Era abogado de Aduanas y dicen que se desplazaba desde Barcelona hasta Petrer a bordo de un Seat 850 al que no le gustaba forzar la marcha y por eso sus viajes se convertían en interminables. Una vez en la finca, cámara fotográfica en ristre, gustaba de vigilar cada uno de los lindes e inspeccionar que ‘les fites’ (mojones) estaban en su sitio. Tal era su celo a la hora de reclamar lo que, a su juicio, era suyo que tuvo sus más y sus menos con más de un lugareño.
En la entrada a Caprala, en lo que hoy es un bosque de pinos, junto a la carretera, existieron unos viñedos dedicados a la elaboración de cava que -aseguran- ofrecían una envidiable calidad.

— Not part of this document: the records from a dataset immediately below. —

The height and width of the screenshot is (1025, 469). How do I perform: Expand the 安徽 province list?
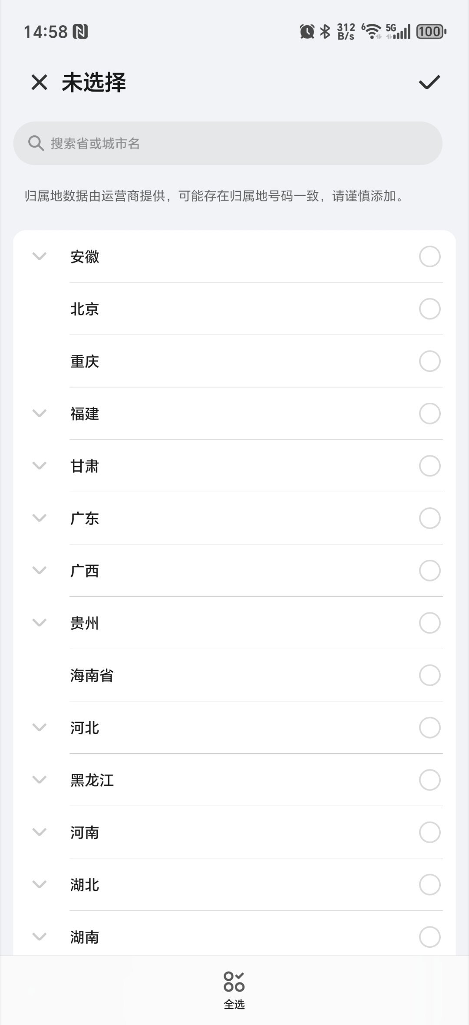click(40, 256)
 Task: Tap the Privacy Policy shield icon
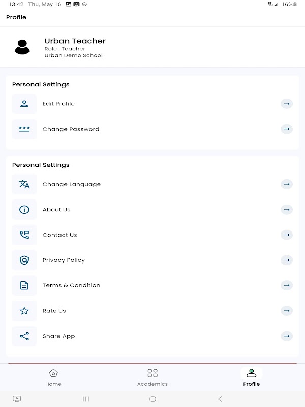coord(24,260)
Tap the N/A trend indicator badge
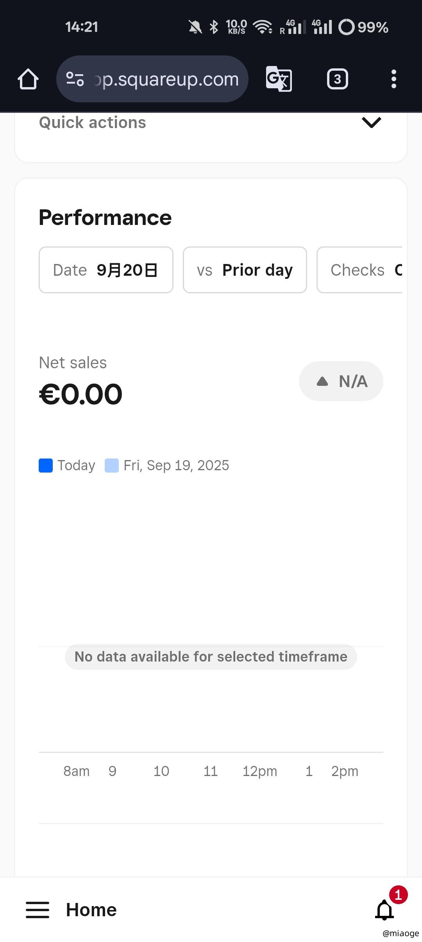The width and height of the screenshot is (422, 942). tap(341, 381)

El resto de la finca, muy diezmada, por el abandono está plantada de olivos aunque la mayoría de las tierras quedaron desde hace años yermas a merced del bosque bajo y de los pinos. De ahí que algunos bancales se han convertido en auténticos bosques. La casa, durante algunos años, estuvo alquilada a varias familias de nuestra población o forasteras. El escritor Enrique Angulo, recientemente fallecido, pasó un verano en La Esperanza.

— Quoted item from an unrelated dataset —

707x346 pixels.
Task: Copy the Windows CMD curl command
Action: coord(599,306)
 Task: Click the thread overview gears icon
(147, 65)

El paso del tiempo no ha logrado borrar un pasado de cierto esplendor. Las camas de hierro, un piano, algunos muebles y ciertas pinceladas en la decoración. Por ejemplo, en el zócalo de cada habitación estaban inscritas -todavía lo están- las iniciales de la persona que ocupaba la alcoba.

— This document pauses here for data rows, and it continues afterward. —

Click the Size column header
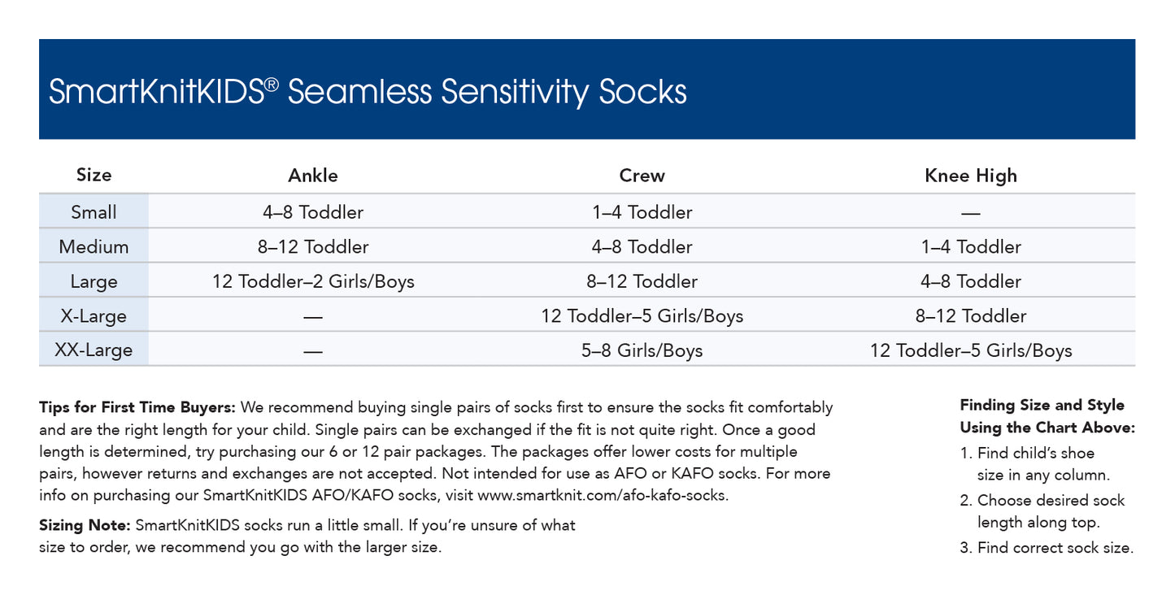This screenshot has height=595, width=1175. point(94,175)
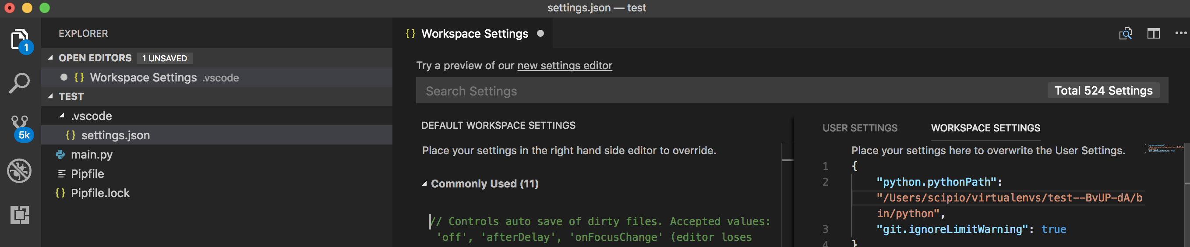Collapse the TEST folder section
The image size is (1190, 247).
pos(50,96)
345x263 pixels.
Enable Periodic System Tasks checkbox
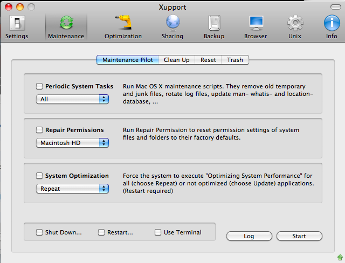point(39,86)
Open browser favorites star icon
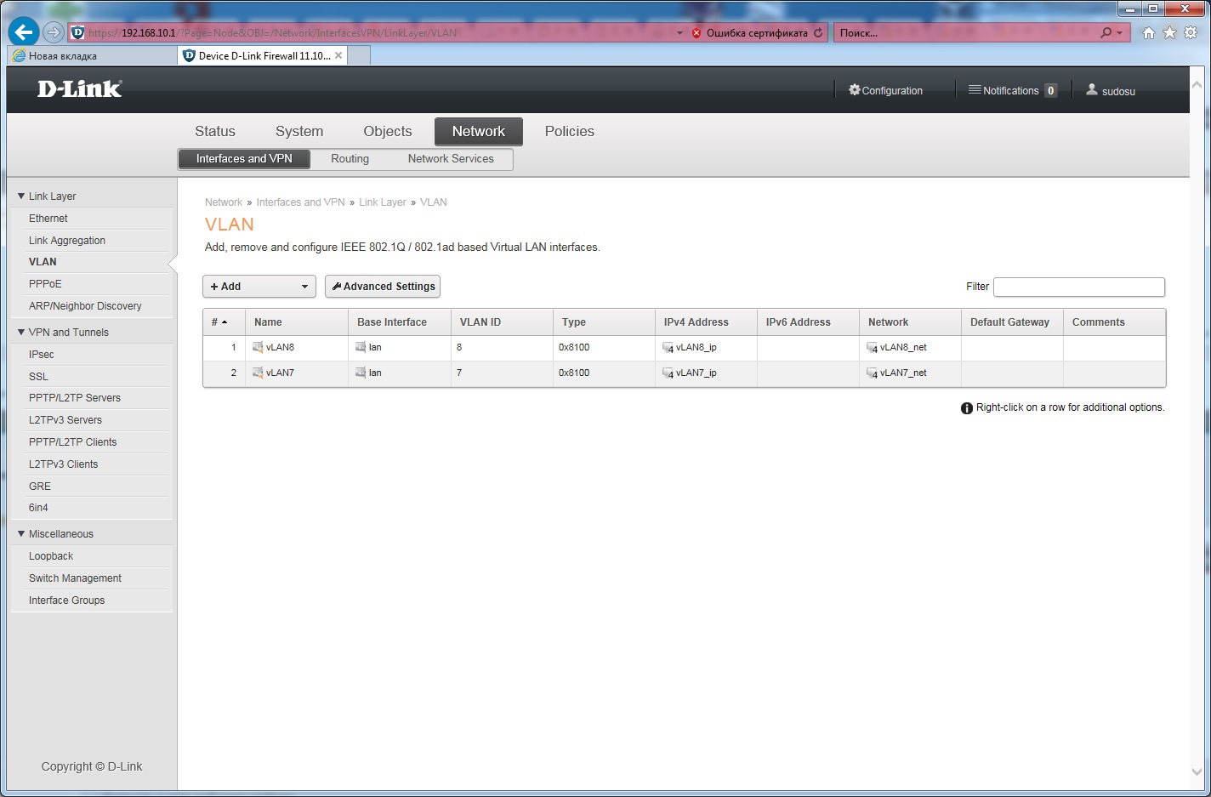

Cien años después del comienzo del declive de una de las fincas más ricas del término municipal -por la abundancia de agua- tornan a resurgir. Como el ave fénix, desde su ocaso levanta de nuevo el vuelo. Los abandonados bancales vuelven -y volverán- a labrarse y a estar ocupados por árboles autóctonos como los varias veces centenarios olivos cuyos troncos retorcidos han resistido el paso del tiempo y distintas culturas. Tierras y casa están plagadas de proyectos e ilusiones de sus nuevos propietarios y los sueños y la ilusión son sinónimo de esperanza.
Recuerdos olvidados
Una especie de sensación agridulce quedó tras la visita a la enigmática Casa de la Esperanza que le ha dado nombre a una de las fincas señeras de Caprala. Siempre hemos sostenido que esta parte de nuestro término municipal se asemeja más a una pedanía que a una partida rural. Durante la visita a cada una de las estancias, en estantes, armarios, repisas o muebles aparecieron abandonados gran cantidad de objetos y muchos documentos familiares. Fotos de personajes desconocidos para nosotros pero tremendamente vinculados a la historia de quienes habitaron el inmueble. Imágenes y artículos en diarios de principios del siglo pasado, algunas monedas de la época que servirían de trueque para la compra de cualquier mercancía, unas cartas manuscritas… en definitiva, una sensación extraña al ver las fotos familiares, las cartas y los objetos muy personales olvidados en el más puro desorden por los rincones de cada una de las estancia.
Me gusta volver a releer este artículo que nos permite conocer parte de la historia de La Esperanza.
Quiero felicitar a Saoro y a Mª Carmen por haber recuperado esta singular finca, por abrirnos sus puertas y hacernos sentir como en nuestra propia casa. Os animo a que sigáis deleitándonos con vuestra cuidada gastronomía en un entorno donde la naturaleza nos muestra todo su esplendor.